I want to remove all the files in a branch that a specific user did not edit.

What's the most robust way to do that? I was hoping there would be a git command for it but I'm thinking I might have to write a program.

jbrahy
  • 4,228
  • 1
  • 42
  • 54
  • What do you mean "remove all the files in a branch": do you want to remove *all modifications to those files and keep them untouched as if they were never changed in the branch* or do you want to *delete those files and commit that deletion*? – Joachim Sauer Feb 01 '23 at 19:31
  • 2
    @JoachimSauer, I guess "all modifications to those files and keep them untouched as if they were never changed in the branch" is not an option, b/c jbrahy wants to delete files which were **not** edited by a user. – kosist Feb 01 '23 at 19:44
  • 2
    @kosist: it's possible if multiple users commited on that branch. They said "a specific user" not "a user". – Joachim Sauer Feb 01 '23 at 19:50
  • I fear you must assemble sth akin to [Get all files that have been modified in git branch](https://stackoverflow.com/a/10641810/2375855) + [Remove all files except some from a directory](https://stackoverflow.com/a/4325357/2375855) – ojdo Feb 01 '23 at 20:03
  • 1
    @kosist you have it right.

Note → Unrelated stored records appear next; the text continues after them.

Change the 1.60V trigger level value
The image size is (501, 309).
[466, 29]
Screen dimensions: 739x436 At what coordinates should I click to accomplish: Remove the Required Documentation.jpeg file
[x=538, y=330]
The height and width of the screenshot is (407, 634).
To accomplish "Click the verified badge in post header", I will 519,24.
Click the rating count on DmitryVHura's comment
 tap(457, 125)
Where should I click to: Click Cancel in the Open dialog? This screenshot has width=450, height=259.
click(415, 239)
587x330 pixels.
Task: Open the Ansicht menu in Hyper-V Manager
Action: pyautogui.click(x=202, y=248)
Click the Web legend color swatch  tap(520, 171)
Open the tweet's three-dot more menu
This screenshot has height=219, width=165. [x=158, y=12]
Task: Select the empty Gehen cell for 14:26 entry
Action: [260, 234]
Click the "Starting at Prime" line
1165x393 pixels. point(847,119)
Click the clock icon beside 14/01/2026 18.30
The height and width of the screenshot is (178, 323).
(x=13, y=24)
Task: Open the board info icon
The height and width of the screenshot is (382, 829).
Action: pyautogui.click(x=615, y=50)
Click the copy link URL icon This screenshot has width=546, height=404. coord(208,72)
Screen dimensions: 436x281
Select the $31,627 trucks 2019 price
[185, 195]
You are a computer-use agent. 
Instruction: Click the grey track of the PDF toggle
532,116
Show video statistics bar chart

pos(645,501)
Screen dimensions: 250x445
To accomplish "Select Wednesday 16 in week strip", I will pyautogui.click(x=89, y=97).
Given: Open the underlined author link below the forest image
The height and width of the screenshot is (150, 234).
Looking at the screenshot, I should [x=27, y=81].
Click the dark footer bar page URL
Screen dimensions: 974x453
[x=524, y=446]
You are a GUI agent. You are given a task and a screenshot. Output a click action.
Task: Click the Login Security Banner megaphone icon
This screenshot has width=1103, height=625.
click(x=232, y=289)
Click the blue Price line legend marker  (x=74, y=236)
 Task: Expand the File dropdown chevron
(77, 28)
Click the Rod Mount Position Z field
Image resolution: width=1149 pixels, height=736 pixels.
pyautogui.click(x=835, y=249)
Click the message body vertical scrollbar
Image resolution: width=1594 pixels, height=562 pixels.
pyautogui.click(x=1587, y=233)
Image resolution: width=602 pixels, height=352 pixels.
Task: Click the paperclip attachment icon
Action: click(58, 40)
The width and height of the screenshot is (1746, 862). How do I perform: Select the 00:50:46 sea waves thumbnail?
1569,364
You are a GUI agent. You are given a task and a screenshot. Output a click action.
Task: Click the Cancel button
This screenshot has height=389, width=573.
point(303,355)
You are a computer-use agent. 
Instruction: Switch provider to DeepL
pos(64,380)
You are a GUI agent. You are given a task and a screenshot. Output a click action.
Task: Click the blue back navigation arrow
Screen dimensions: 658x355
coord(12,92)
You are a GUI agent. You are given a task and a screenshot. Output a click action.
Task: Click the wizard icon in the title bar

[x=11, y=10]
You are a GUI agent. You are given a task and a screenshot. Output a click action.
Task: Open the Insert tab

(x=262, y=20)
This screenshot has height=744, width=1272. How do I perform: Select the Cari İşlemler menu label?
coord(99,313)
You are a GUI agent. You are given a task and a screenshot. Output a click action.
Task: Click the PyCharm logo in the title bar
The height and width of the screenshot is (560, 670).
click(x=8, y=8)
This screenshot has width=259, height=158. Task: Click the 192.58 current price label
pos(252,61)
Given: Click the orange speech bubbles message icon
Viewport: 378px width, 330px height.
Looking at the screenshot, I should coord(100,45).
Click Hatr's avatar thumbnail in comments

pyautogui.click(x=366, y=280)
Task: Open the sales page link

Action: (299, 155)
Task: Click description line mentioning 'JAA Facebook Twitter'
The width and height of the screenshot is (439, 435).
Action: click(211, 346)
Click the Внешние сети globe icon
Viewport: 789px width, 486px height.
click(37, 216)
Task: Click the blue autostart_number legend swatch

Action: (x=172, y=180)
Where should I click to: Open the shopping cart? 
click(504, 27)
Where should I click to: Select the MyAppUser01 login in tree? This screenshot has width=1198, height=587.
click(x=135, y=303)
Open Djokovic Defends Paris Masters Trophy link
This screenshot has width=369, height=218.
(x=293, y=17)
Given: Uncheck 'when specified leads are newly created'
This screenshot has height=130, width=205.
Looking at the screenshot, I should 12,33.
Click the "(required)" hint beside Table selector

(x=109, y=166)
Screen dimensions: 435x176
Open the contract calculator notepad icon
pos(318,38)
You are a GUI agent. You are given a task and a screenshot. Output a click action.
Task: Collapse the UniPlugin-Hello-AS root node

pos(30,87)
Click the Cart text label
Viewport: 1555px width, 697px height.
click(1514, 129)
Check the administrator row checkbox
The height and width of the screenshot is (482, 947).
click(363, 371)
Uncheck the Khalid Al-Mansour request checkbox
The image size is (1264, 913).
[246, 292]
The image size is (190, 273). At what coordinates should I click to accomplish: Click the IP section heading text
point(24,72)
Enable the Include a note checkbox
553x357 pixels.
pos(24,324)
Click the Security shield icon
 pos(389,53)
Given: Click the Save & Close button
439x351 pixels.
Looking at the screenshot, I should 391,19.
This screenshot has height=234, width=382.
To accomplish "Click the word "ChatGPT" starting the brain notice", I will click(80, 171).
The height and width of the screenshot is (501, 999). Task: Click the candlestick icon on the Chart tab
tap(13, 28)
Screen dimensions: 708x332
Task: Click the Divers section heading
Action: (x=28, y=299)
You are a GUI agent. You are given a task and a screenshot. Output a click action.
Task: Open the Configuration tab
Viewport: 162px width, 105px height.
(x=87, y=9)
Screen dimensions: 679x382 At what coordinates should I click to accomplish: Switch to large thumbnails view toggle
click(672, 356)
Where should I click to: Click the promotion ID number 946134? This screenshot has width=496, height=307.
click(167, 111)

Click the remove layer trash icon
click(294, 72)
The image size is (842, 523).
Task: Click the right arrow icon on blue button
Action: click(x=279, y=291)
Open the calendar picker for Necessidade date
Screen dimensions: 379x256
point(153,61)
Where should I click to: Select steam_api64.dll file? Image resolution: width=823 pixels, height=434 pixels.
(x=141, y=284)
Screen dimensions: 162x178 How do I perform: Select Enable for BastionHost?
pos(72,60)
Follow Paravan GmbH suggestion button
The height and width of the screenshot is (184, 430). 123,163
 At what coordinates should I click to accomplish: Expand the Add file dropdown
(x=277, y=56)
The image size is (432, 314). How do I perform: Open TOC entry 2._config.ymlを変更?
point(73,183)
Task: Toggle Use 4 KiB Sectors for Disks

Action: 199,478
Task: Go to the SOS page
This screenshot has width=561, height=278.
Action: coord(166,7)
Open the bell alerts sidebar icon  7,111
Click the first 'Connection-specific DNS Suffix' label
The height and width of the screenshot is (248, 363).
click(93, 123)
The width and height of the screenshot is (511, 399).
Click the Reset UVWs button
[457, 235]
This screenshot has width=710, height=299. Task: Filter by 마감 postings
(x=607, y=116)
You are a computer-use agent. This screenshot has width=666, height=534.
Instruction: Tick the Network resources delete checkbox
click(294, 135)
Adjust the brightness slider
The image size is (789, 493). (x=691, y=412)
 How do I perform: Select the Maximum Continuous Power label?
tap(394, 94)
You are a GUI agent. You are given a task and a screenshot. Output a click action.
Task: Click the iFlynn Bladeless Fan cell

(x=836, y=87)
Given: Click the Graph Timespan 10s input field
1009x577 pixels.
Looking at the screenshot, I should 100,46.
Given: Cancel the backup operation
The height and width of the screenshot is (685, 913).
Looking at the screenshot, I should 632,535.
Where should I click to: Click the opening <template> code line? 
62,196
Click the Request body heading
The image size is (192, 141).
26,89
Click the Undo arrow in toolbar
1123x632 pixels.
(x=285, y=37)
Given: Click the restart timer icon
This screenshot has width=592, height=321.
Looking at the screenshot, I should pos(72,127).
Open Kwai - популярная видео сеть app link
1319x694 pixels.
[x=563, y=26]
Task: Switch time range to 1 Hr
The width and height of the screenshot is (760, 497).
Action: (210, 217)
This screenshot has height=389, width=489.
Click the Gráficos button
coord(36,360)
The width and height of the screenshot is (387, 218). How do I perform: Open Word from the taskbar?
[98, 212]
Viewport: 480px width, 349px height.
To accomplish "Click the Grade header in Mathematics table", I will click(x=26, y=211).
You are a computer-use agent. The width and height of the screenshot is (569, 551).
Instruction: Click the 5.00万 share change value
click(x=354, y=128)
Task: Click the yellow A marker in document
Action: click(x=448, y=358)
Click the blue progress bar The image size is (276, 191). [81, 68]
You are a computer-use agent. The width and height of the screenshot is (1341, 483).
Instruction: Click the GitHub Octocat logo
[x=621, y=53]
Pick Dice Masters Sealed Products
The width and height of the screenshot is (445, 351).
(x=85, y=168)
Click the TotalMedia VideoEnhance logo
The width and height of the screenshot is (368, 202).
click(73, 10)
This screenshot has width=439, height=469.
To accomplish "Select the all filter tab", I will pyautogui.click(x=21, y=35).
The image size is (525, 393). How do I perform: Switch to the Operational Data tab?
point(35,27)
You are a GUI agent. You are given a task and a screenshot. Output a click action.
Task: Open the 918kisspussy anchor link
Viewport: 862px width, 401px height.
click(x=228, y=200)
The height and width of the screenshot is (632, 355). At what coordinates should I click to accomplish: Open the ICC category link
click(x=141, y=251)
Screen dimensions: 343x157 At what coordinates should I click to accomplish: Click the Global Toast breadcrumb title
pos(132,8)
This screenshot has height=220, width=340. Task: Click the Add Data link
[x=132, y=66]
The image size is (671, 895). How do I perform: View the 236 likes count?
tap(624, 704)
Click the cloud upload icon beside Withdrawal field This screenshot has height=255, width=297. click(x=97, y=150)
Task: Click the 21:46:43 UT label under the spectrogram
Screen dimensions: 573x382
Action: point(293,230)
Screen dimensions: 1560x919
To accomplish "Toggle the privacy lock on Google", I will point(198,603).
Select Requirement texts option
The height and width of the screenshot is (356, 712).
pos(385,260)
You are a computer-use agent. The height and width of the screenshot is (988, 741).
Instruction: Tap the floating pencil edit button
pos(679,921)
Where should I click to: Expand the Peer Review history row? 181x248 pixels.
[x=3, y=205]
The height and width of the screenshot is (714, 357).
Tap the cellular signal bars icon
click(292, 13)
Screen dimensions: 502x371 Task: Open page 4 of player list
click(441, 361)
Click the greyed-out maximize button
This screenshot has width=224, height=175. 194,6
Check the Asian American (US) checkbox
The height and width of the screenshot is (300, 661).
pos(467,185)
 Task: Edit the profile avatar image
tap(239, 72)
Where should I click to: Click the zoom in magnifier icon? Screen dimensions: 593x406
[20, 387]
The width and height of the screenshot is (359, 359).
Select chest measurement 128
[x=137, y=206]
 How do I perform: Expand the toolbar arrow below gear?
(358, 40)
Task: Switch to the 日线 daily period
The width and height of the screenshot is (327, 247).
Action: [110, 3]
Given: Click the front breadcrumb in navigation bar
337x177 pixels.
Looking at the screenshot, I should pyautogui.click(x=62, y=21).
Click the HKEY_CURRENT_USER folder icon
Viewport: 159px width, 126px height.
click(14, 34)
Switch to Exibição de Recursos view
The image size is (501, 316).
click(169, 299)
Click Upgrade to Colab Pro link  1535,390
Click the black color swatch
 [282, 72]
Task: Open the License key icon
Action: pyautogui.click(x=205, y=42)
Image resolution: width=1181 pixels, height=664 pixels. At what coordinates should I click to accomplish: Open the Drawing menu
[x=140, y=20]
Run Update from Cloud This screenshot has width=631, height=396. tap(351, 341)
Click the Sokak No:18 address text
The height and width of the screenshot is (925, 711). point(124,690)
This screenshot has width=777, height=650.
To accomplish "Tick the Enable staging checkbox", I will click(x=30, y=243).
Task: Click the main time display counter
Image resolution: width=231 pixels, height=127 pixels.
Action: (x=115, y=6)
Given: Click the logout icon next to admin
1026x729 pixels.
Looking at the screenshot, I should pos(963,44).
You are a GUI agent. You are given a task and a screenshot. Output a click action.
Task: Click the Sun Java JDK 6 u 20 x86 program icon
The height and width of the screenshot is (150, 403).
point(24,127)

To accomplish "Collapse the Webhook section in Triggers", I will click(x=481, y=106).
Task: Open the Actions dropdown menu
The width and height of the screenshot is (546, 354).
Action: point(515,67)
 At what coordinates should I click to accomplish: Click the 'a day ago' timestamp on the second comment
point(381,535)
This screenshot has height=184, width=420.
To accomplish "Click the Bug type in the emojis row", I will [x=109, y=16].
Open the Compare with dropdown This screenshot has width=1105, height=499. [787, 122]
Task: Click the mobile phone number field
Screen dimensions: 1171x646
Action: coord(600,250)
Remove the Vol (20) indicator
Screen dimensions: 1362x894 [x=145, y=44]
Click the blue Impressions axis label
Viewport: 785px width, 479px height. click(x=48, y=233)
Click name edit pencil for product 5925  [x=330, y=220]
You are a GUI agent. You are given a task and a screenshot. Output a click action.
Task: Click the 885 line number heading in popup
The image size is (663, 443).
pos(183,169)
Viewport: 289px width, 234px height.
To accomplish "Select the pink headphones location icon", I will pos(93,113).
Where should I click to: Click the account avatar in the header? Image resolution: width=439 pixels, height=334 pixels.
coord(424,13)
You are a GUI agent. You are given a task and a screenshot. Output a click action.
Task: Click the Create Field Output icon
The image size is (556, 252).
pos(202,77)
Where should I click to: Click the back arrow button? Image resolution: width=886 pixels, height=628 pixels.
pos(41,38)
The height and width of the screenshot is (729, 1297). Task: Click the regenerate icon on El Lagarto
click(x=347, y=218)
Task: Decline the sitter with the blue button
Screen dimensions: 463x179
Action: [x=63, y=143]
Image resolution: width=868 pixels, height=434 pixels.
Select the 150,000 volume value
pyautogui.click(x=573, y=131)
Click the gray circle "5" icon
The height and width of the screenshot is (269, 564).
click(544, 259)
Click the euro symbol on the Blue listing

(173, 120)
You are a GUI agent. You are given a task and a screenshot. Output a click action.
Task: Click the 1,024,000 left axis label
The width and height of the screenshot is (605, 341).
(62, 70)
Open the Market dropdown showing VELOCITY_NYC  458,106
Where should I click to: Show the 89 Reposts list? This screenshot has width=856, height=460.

I have a branch and I need to find all the files that were touched by a user and remove all the other files in the branch. – jbrahy Feb 01 '23 at 20:34
  • Are you wishing to rewrite history or just make a new commit that deletes some files that match your criteria? – TTT Feb 01 '23 at 23:34
  • A new commit with only the specific files that this user touched is what I'm looking for. – jbrahy Feb 02 '23 at 01:07
  • I'm thinking something along the lines of `git log --name-only --author=User` but that won't aggregate the files for you; you'd need to build the set per commit. Also, you might need to think about how you want to handle merge commits. If the user merged in a bunch of commits that were authored by someone else, should the files touched in those commits be included or not? (Because the merge commit "touched" them...) – TTT Feb 02 '23 at 05:51
  • I need to include any file the user edited. Not just merged but changed contents between commits. – jbrahy Feb 02 '23 at 20:24
  • Files aren't "in" branches, they're in commits. Commits aren't "in" any particular branch, branch names are repo-local temporary labels on specific commits. So "remove files from a branch" doesn't express any particular concrete meaning, it's a couldn't-be-more-vague general characterization that could fit so many possibilities it's hard to know even where to start asking or what specifically you're getting at. – jthill Feb 04 '23 at 00:55
  • I'm talking about all the files in all the commits in a branch. – jbrahy Feb 04 '23 at 11:31
  • 2
    Please edit the question to explain why. Generally, please **always** update a question to address comments. This sounds like the middle of a conversation which started earlier along the lines of "My pull request has other people's stuff in it" or similar. – AD7six Feb 05 '23 at 15:00

2 Answers2

4

disclaimer :

  1. git does not have a way to track the history of a single file, actions such as "this files was moved" can only be guessed after the facts by comparing the content of files in the history

so you may have issues linking a moved file to its correct author

  1. in standard git, a commit can be linked to 2 users: one author and one committer. The author and committer can be different, for example: if Lisa ran a rebase and moved commits authored by Franck, some commits would have Franck as an author and Lisa as a committer
  2. other platforms, such as github, also have a way to represent co-authors (have a "Co-authored-by: name " line in the commit message)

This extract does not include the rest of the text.